* Source material:
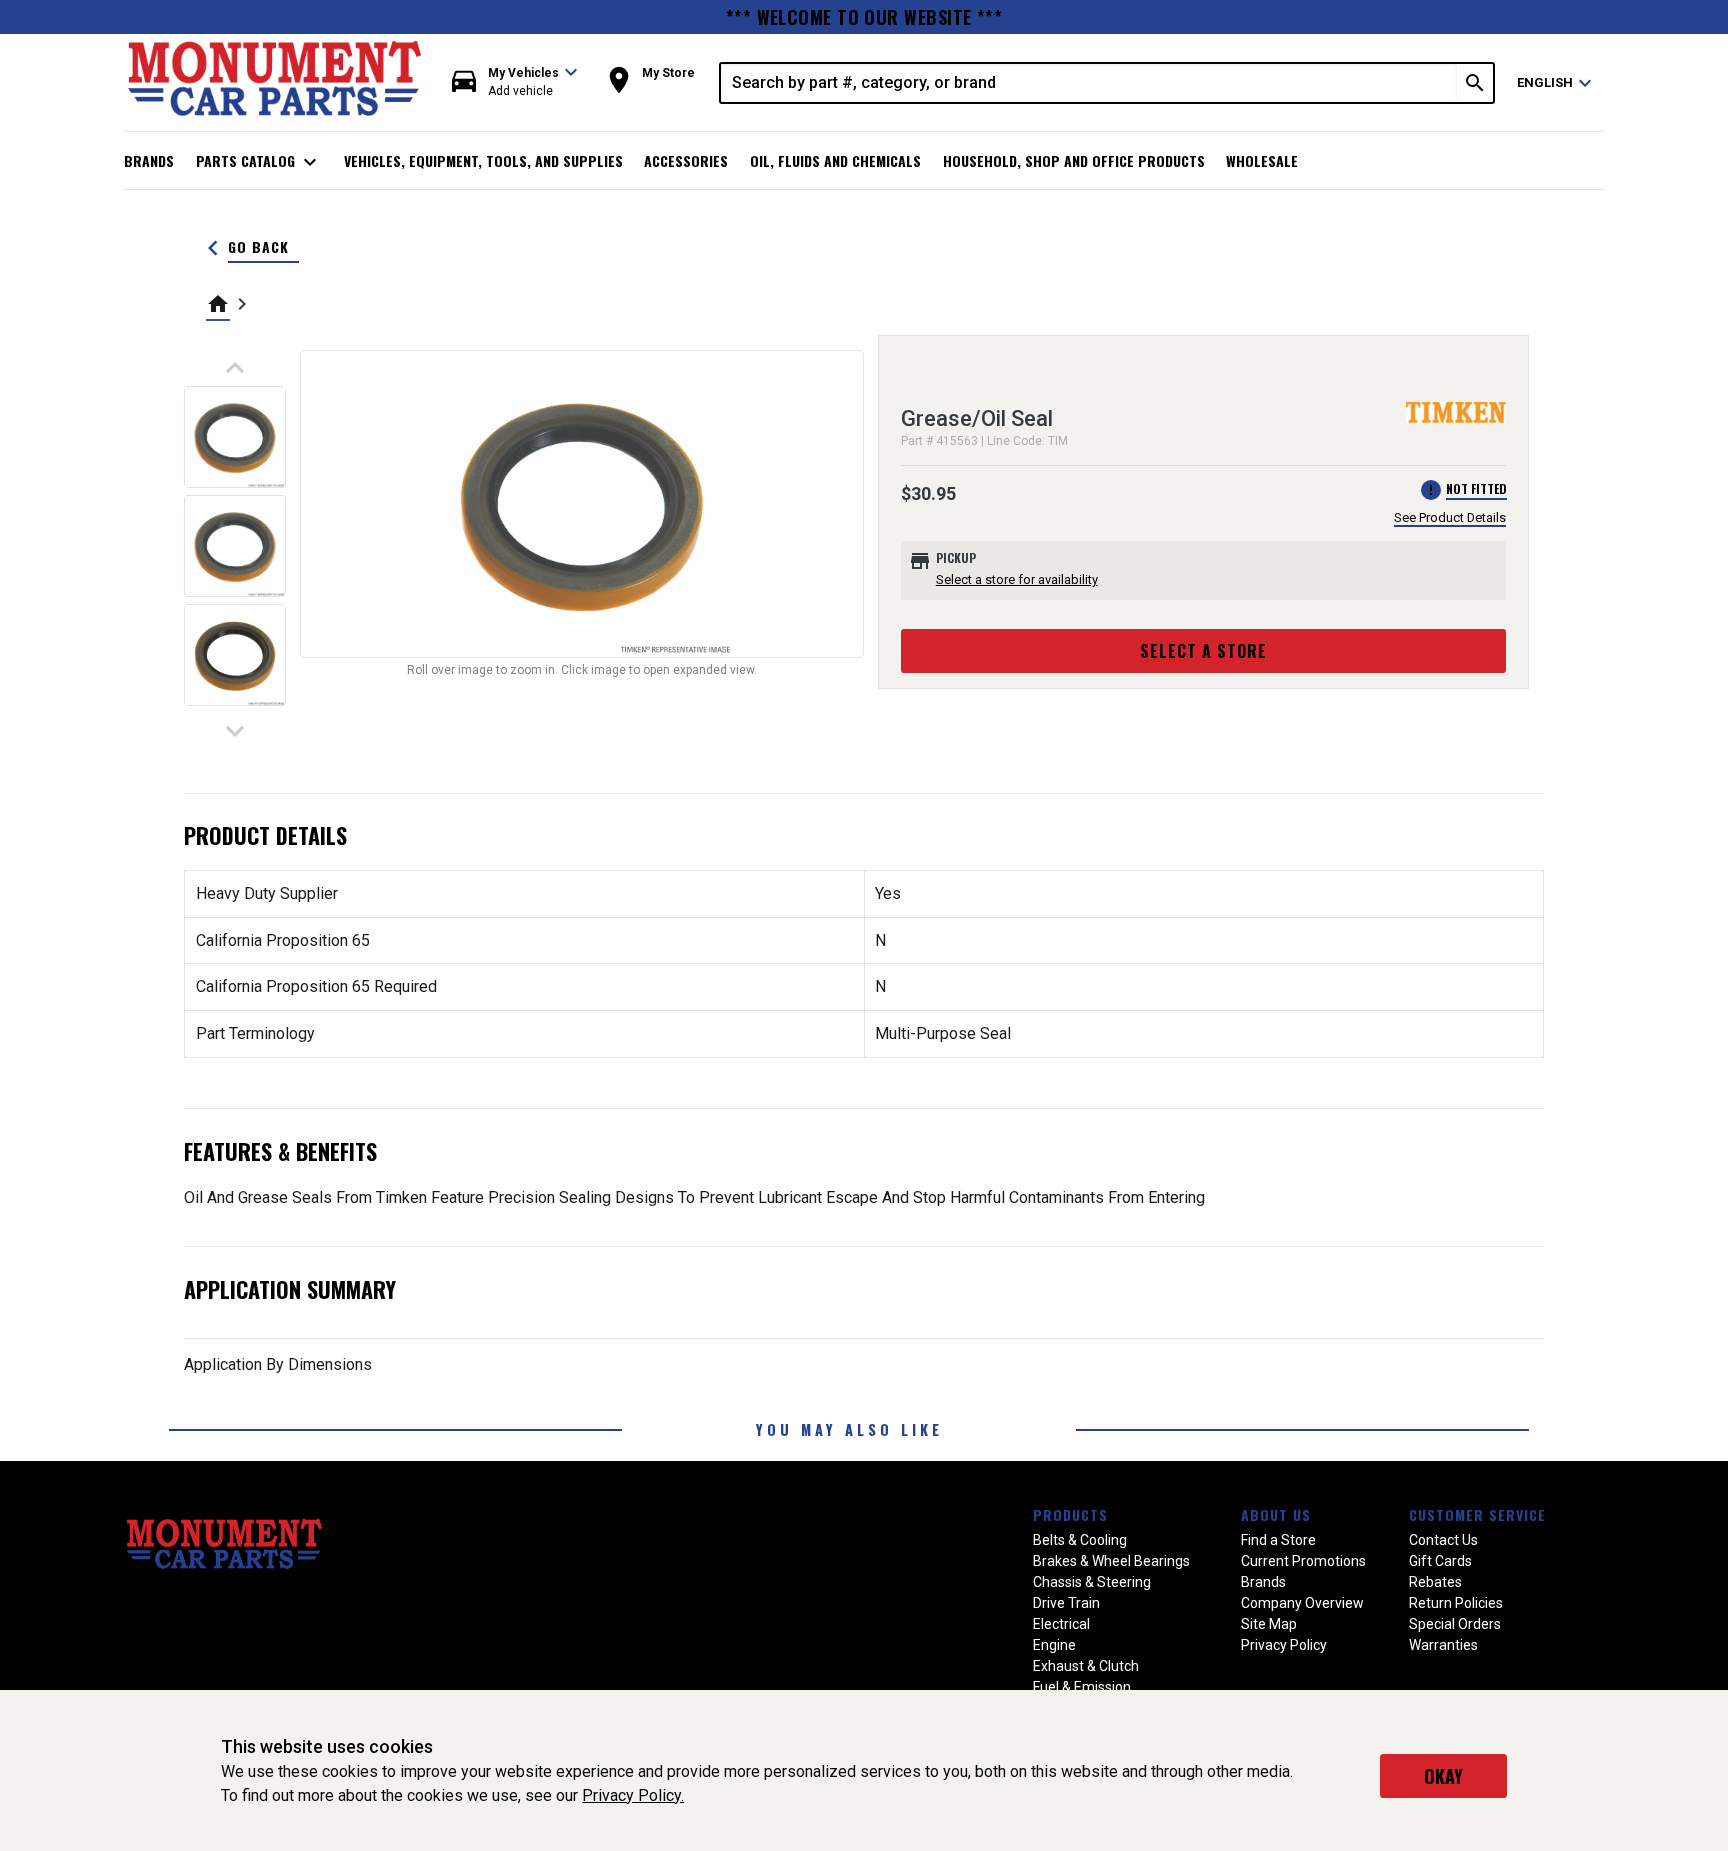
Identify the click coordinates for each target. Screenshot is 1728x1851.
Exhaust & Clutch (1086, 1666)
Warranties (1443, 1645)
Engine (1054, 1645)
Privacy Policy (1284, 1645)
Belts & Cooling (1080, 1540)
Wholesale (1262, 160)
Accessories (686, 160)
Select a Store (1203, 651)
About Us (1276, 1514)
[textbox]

* What needs to be done:
Set down the records again verbatim, with no pictures.

* Finished task:
Identify the click coordinates for each target. Screenshot is 1728x1851.
Exhaust & Clutch (1086, 1666)
Warranties (1443, 1645)
Engine (1054, 1645)
Privacy Policy (1284, 1645)
Belts & Cooling (1080, 1540)
Wholesale (1262, 160)
Accessories (686, 160)
Select a Store (1203, 651)
About Us (1276, 1514)
[textbox]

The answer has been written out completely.